The answer must be an exact copy of the lines from the one containing "162x162 pixels." through the end of the records, with the pictures left out.

BEGIN DATA EXTRACTS

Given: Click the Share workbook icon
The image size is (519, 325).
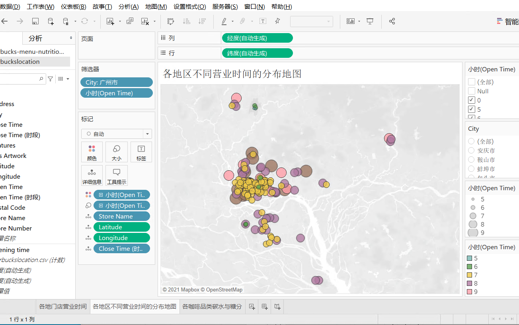Looking at the screenshot, I should (392, 21).
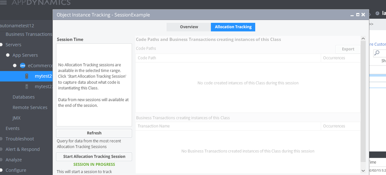Viewport: 386px width, 175px height.
Task: Click the search magnifier icon
Action: [x=377, y=53]
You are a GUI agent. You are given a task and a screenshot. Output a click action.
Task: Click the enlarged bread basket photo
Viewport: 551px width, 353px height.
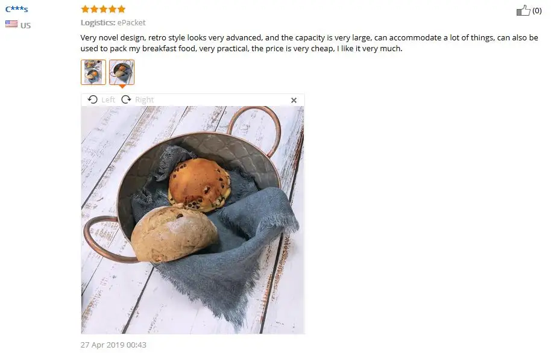coord(192,220)
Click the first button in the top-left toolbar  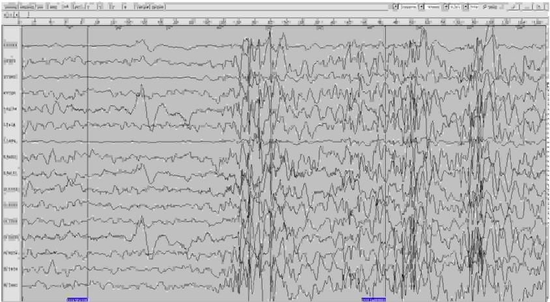tap(9, 6)
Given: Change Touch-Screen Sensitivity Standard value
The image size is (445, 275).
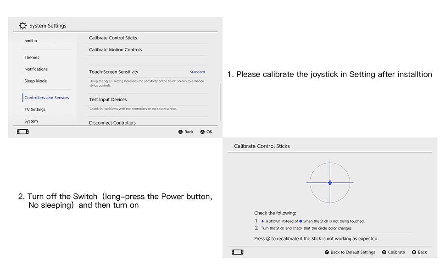Looking at the screenshot, I should coord(197,72).
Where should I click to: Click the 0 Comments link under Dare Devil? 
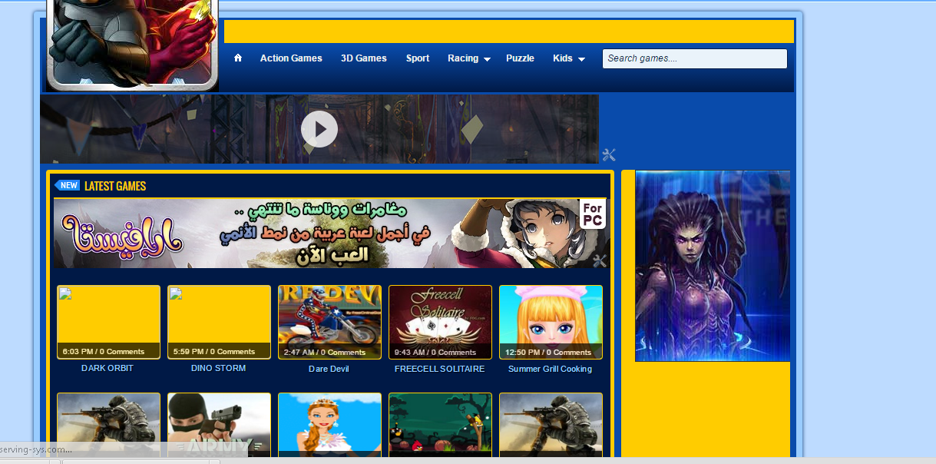pos(343,352)
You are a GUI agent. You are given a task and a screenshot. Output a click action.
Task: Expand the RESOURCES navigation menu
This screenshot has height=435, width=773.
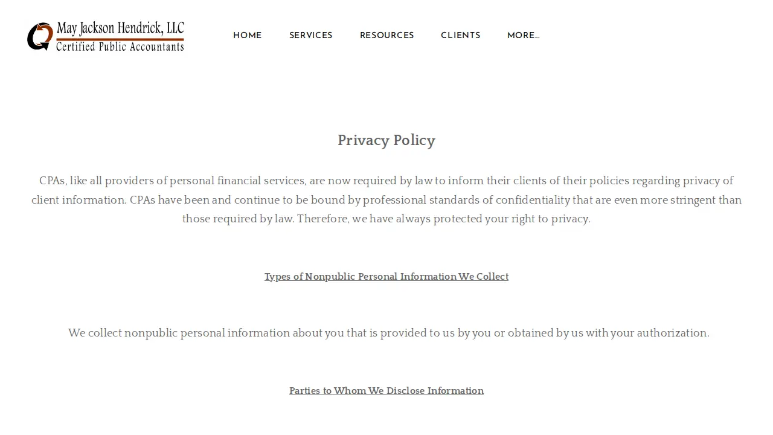[387, 36]
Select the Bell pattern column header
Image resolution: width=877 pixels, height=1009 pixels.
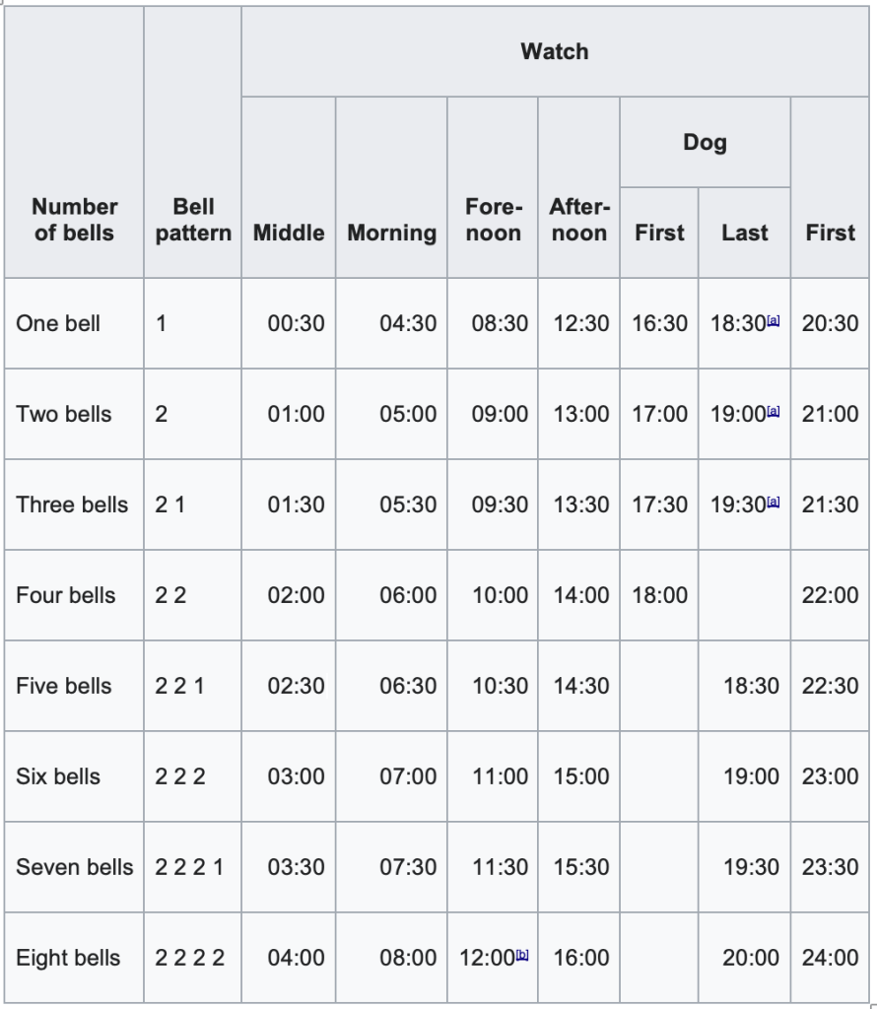click(x=193, y=220)
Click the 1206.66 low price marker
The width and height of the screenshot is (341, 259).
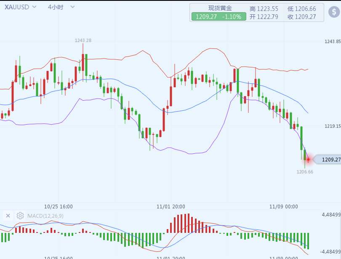point(305,172)
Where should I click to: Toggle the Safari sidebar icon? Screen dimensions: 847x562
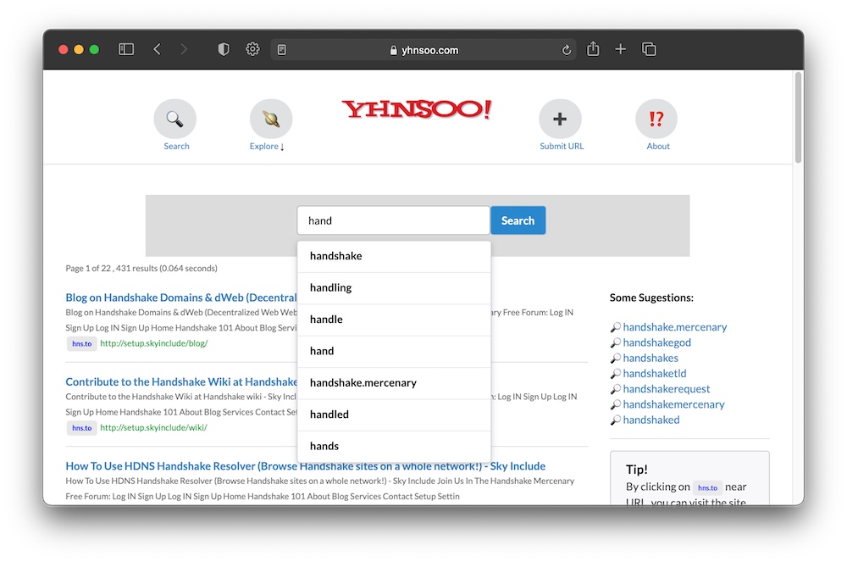point(126,50)
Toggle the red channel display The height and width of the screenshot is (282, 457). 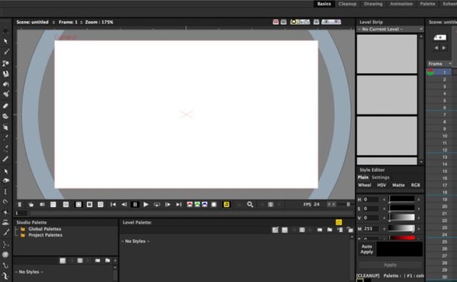pos(189,204)
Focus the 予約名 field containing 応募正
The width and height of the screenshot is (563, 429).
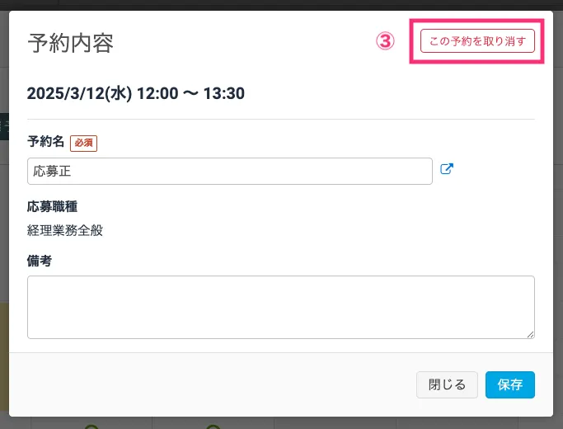tap(229, 172)
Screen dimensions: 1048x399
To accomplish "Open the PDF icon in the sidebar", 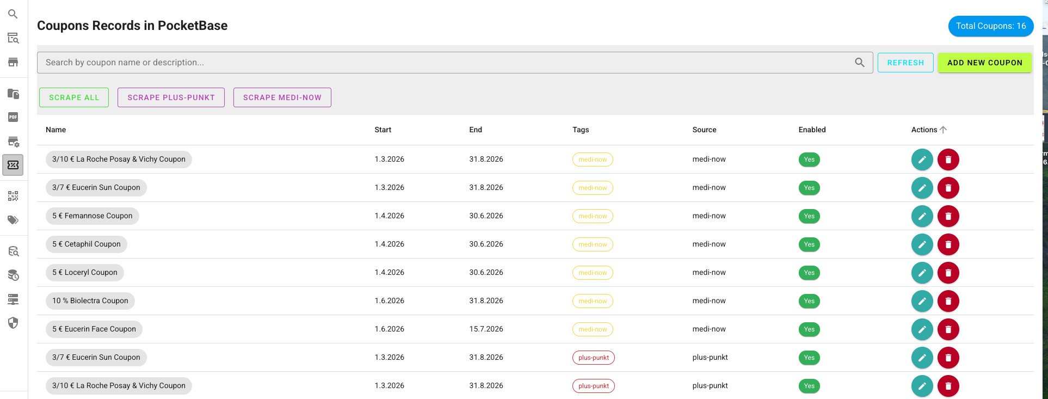I will coord(13,117).
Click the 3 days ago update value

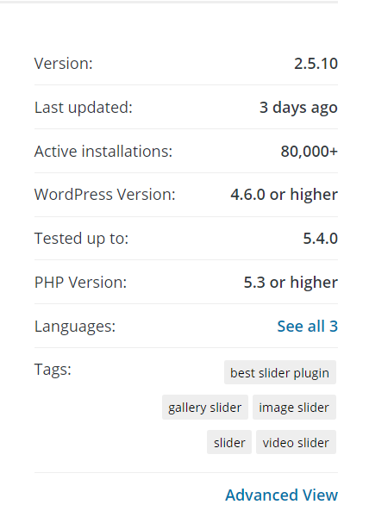298,108
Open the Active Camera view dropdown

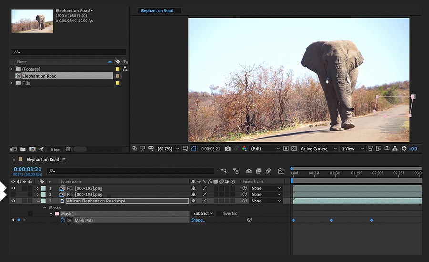click(318, 149)
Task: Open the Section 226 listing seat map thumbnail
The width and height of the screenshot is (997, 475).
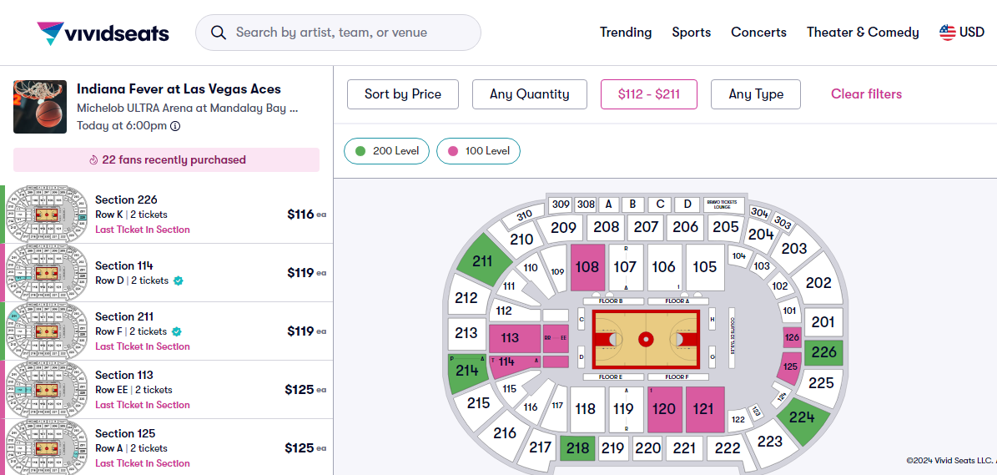Action: coord(48,215)
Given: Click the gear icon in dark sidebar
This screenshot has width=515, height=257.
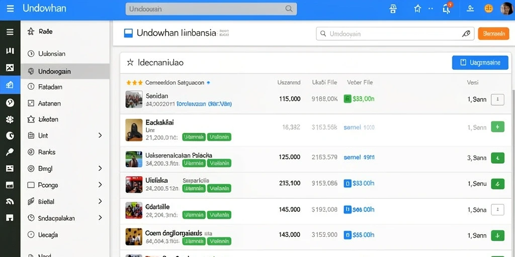Looking at the screenshot, I should click(x=10, y=119).
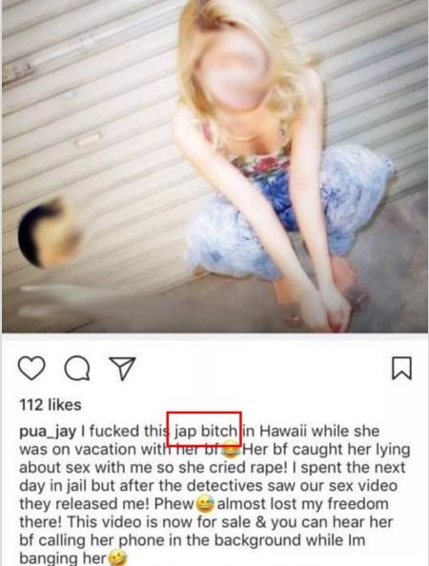The height and width of the screenshot is (566, 429).
Task: Like the post with the heart icon
Action: tap(31, 368)
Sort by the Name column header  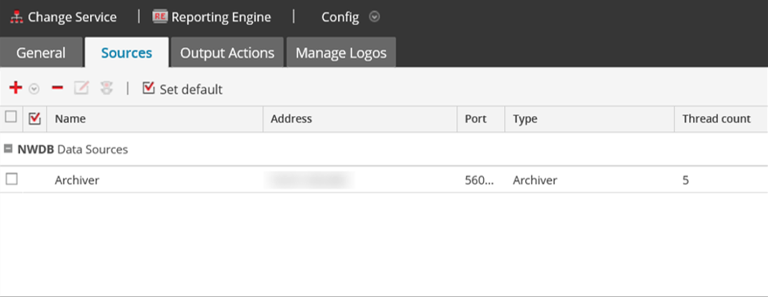click(x=70, y=119)
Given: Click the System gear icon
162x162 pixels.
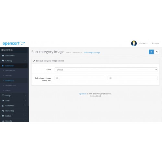Looking at the screenshot, I should pos(3,116).
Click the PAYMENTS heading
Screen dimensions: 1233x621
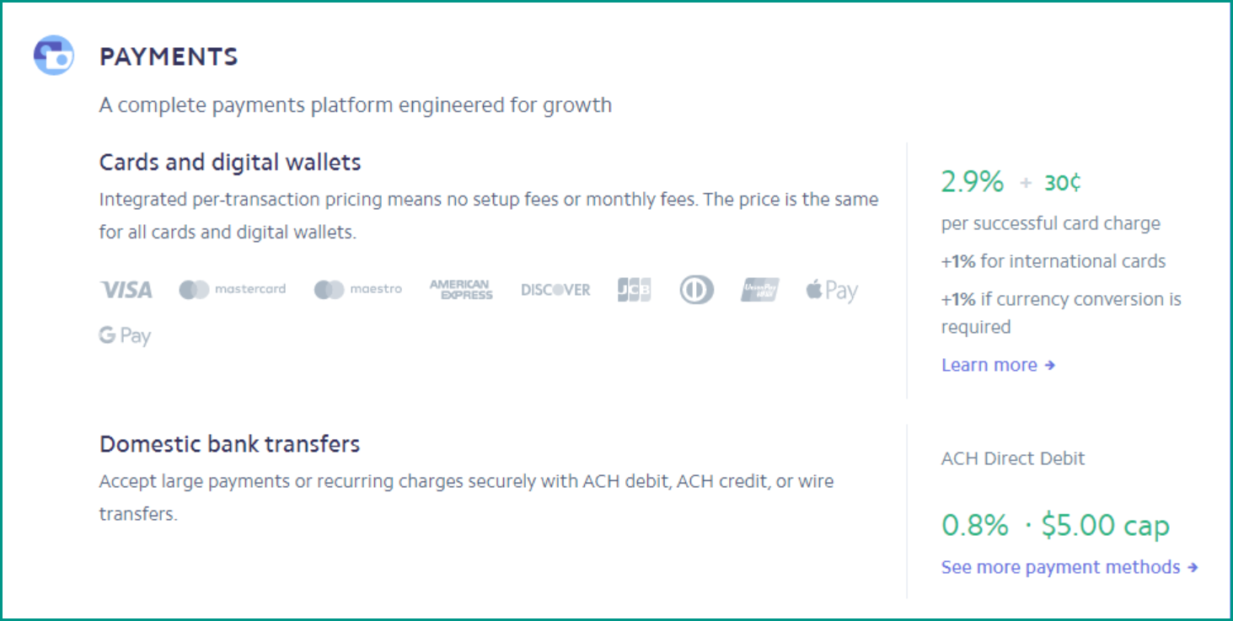(x=169, y=57)
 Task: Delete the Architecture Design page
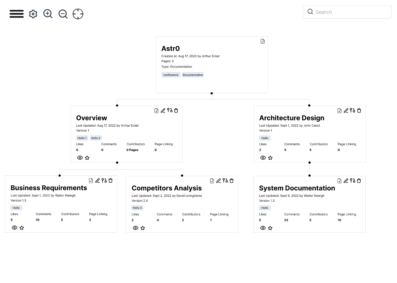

END DATA EXTRACTS

## ANSWER
162x162 pixels.
Looking at the screenshot, I should pos(3,116).
Click the PAYMENTS heading
Screen dimensions: 1233x621
(x=169, y=57)
 Task: Delete the Architecture Design page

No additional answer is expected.